I'm no expert at synopsis, but I crossed out a few things that don't seem essential to the synopsis. There are some places where you list events, this happened, then this happened, etc. I have this same problem when I write a synopsis. Maybe you could summarize the events or the importance of the events rather than listing them?
Good luck. If you figure out a magic formula, please share.
LUCY TAYLOR is broken. Her older brother is dead, drowned. Everything inside her wants to scream. The water that used to be her solace seems to surround her and she is stuck, trapped in this tiny coastal town, water lapping at her door.
Swimming defined Lucy, now she can’t look at the water without seeing her brother, without imaging his last breaths. She wants him back but the sea took him and held on.
Lucy can’t bare to face her best friend and training partner, the inventible inevitable sympathy and pity, worse, the constant reminder of swimming. Instead she seeks indifference with Steffi Greggson, a girl who can smell weakness like dogs can smell fear. What does this mean? Whose fear is she smelling?
Steffi and her friends take Lucy to a party. At the party Lucy runs into her brother’s best friend.

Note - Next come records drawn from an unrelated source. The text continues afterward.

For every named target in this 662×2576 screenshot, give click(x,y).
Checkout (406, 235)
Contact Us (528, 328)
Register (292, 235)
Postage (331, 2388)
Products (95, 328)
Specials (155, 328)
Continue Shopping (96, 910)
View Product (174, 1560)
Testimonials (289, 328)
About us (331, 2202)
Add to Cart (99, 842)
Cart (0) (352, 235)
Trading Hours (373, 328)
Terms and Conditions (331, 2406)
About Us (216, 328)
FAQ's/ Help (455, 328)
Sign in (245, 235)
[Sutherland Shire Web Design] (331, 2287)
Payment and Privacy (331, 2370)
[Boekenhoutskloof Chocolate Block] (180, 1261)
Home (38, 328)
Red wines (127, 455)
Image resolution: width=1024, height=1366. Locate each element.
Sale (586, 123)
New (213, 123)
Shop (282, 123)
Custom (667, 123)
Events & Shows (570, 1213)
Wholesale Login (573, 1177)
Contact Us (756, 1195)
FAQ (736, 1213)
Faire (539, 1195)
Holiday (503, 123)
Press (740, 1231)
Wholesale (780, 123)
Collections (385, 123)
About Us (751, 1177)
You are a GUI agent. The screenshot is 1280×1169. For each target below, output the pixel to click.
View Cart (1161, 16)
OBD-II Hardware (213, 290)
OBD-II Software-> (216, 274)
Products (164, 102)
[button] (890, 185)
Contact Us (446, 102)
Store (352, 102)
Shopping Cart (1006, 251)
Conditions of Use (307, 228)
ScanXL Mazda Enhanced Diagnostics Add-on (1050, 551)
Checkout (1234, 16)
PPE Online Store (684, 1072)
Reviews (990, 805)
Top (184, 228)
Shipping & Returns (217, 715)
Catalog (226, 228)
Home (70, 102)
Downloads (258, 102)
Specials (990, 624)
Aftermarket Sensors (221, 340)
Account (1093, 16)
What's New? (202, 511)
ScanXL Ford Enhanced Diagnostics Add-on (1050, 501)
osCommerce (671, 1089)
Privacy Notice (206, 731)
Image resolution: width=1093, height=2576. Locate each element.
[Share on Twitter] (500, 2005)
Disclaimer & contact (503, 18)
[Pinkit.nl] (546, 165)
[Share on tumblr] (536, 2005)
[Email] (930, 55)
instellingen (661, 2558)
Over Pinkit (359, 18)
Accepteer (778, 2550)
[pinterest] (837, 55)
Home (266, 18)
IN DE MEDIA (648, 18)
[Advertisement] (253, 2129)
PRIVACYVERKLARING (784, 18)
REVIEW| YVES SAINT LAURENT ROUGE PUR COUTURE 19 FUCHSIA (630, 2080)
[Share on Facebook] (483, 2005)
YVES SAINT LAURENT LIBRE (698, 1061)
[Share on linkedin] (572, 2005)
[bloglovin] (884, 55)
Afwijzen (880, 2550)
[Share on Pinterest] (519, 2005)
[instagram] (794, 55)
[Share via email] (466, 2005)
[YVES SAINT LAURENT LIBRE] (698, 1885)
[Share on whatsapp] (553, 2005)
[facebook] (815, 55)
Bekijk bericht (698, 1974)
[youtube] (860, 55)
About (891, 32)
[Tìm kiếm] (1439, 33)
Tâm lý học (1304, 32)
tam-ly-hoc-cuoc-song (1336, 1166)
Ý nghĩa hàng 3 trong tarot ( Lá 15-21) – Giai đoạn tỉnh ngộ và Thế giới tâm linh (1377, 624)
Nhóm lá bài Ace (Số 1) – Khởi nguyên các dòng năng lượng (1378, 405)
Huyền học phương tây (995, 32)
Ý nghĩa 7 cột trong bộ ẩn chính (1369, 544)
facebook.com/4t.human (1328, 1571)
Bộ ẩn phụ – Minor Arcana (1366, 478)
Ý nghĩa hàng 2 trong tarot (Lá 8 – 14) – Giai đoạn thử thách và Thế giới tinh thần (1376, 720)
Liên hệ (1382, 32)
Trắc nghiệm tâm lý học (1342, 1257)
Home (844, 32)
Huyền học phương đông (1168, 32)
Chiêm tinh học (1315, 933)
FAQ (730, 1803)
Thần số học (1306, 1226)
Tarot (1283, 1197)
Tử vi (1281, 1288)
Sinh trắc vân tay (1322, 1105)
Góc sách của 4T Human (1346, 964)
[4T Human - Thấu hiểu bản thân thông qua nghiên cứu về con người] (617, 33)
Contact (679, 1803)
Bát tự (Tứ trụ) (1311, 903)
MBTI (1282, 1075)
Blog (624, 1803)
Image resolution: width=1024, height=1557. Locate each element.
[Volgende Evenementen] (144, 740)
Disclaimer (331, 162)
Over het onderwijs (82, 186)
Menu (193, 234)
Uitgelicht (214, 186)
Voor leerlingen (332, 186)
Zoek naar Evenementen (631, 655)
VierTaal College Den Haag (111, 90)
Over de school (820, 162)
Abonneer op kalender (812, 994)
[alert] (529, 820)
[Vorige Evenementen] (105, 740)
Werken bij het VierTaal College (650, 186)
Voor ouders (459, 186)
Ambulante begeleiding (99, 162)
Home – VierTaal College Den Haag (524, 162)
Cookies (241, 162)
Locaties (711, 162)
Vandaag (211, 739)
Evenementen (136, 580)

Hurt that he hasn't been around since the funeral, Lucy confronts and makes him tell her what happened that night with her brother. He is hesitant but reveals that he doesn’t think her brother’s death was an accident but was suicide. Lucy yells at him to shut up! She tries to drown the thought but it gets stuck in her head.
Lucy wants to shutdown but she is pulled back by Steffi’s infectious friends. Especially Evan Harris. Evan makes Lucy laugh; telling her bizarre facts and making up stories.
While at school Lucy receives a call from her auntie telling her that her mother has been taken to hospital. Lucy can’t seem to comprehend that her mother almost died. Her auntie says it was a medication mix up and Lucy worries that her she may have tried to kill herself.
Evan and Lucy start dating. Evan keeps pushing Lucy to deal with things. He tries to get her to go back in the pool but it all blows up in his face. Lucy confronts him about trying to 'fix her'.
Lucy worries that she’s opened up too much to Evan and he will always be connected to her grief. She tries to break up with him. Evan says he wants to be there for her even if she never gets over it.
The group goes on a road trip to Sydney for Lucy’s birthday. While in Sydney Lucy notices a cigarette lighter that Steffi has that belonged to her brother. Lucy accuses Steffi of stealing it. Steffi says that brother gave it to her. Lucy asks why on earth he would give her anything? Steffi says it was because they were together. Lucy is sent into a tail-spin. Why would her brother do that? Is this why Steffi has been her friend?Steffi explains that while she loved Lucy's brother he didn't love her back. She feels guilty for seeing how messed up he was and not doing anything to help him. Lucy tells her that they all saw it but no-one did anything. Steffi assures Lucy that she really is her friend. Lucy isn't over the shock but she does start to understand.
Though Lucy is still sad over the loss of her brother, with the help of her friends, she can take whatever comes next.